--- START ---

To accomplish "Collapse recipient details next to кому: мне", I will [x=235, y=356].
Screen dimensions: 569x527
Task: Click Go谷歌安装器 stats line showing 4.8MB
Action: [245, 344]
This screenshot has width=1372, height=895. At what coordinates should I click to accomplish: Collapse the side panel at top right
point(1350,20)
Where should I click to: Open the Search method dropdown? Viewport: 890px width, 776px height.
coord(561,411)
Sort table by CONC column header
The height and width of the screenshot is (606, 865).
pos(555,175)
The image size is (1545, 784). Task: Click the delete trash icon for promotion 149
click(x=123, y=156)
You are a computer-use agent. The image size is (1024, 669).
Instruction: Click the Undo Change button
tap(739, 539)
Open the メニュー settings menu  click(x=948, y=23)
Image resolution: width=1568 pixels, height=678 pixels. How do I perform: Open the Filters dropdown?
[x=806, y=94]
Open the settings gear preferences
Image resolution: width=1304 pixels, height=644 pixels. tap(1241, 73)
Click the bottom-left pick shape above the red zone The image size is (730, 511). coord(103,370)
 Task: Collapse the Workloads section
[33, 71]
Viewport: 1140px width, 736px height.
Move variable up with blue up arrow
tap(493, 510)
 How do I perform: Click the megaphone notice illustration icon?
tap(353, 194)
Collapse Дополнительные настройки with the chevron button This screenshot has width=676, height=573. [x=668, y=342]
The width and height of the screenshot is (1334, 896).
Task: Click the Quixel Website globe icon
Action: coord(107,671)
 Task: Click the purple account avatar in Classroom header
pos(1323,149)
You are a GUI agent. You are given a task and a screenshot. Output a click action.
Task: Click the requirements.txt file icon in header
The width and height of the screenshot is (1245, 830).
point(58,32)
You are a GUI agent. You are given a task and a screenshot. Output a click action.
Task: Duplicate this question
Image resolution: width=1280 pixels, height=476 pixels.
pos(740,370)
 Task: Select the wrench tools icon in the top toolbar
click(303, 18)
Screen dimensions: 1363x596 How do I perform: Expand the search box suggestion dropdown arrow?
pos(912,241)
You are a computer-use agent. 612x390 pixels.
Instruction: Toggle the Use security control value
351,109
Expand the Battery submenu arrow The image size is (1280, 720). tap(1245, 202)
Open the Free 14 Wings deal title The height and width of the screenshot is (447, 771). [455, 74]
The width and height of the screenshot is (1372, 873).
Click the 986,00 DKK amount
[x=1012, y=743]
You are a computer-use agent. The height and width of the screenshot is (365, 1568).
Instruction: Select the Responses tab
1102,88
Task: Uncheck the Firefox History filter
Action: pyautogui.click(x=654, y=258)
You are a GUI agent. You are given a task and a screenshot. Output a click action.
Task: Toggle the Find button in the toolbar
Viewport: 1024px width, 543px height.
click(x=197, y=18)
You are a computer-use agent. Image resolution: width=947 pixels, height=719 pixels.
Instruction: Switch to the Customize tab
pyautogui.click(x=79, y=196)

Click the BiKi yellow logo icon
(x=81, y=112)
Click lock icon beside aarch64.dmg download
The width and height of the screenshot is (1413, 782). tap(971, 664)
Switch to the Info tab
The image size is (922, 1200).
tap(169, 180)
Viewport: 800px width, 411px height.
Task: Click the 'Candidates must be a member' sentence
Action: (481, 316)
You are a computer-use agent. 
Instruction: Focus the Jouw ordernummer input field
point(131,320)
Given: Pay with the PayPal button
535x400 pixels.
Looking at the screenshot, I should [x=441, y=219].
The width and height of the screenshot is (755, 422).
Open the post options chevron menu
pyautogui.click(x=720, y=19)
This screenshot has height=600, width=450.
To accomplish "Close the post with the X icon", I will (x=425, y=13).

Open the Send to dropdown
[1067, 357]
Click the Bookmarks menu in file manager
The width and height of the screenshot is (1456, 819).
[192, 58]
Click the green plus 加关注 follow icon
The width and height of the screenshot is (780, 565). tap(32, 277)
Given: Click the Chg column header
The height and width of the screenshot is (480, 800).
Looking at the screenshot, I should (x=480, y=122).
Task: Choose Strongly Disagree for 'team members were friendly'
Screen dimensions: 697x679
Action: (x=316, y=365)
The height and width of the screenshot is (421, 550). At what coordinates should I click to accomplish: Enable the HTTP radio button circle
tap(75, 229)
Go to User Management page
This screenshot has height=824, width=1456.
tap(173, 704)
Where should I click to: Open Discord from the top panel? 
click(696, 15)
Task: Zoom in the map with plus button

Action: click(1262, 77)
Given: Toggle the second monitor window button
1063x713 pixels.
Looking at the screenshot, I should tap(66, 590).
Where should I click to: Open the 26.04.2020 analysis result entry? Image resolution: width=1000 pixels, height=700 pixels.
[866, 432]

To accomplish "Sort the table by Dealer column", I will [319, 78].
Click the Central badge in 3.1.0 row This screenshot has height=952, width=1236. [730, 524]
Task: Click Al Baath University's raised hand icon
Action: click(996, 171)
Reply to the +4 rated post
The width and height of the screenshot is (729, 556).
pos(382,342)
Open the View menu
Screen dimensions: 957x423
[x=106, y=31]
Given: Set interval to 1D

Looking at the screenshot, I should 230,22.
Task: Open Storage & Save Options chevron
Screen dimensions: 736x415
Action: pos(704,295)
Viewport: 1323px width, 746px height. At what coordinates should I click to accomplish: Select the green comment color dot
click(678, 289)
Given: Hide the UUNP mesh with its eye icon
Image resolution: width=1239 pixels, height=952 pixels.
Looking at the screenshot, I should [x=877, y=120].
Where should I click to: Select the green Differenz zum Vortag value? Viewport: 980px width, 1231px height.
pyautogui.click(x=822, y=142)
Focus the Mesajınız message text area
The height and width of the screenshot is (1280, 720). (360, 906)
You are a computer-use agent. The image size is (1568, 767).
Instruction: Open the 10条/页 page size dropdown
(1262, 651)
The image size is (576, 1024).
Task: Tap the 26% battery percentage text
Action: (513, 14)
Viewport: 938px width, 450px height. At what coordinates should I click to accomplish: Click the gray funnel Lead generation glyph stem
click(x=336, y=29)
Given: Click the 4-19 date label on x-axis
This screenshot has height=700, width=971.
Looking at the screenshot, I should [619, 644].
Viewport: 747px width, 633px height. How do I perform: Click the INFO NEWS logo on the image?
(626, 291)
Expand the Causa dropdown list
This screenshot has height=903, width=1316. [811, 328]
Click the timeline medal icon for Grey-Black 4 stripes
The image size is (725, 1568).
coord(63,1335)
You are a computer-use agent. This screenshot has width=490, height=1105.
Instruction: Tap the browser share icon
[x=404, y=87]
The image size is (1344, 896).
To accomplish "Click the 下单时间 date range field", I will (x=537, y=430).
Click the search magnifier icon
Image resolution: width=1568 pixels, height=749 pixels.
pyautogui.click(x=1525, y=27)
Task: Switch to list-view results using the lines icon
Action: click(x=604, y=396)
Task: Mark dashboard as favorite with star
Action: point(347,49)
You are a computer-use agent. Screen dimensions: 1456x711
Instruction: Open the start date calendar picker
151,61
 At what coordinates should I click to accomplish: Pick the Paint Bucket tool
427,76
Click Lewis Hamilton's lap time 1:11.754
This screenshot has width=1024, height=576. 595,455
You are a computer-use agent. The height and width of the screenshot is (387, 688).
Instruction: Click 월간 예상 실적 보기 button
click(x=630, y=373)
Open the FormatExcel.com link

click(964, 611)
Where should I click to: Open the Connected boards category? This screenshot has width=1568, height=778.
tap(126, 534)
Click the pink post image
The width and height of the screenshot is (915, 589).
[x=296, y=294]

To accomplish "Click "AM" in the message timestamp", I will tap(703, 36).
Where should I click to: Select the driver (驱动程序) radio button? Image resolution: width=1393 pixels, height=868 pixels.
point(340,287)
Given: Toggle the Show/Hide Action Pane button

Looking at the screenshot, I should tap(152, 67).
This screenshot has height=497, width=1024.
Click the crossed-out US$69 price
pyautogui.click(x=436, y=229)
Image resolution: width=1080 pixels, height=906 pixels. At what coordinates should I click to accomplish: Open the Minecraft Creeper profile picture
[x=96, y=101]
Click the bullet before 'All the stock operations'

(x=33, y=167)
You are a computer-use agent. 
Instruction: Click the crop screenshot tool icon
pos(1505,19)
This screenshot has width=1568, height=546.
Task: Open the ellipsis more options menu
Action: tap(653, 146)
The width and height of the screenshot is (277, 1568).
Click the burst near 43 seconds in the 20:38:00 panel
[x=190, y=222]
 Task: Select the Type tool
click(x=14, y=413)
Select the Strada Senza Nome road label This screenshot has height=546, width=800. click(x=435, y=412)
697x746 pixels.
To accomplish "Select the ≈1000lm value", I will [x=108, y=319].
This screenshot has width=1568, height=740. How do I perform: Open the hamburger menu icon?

--- END ---

If a line of the records above contains the word "computer", count it; give only the total.

**YOUR SOLUTION:** 10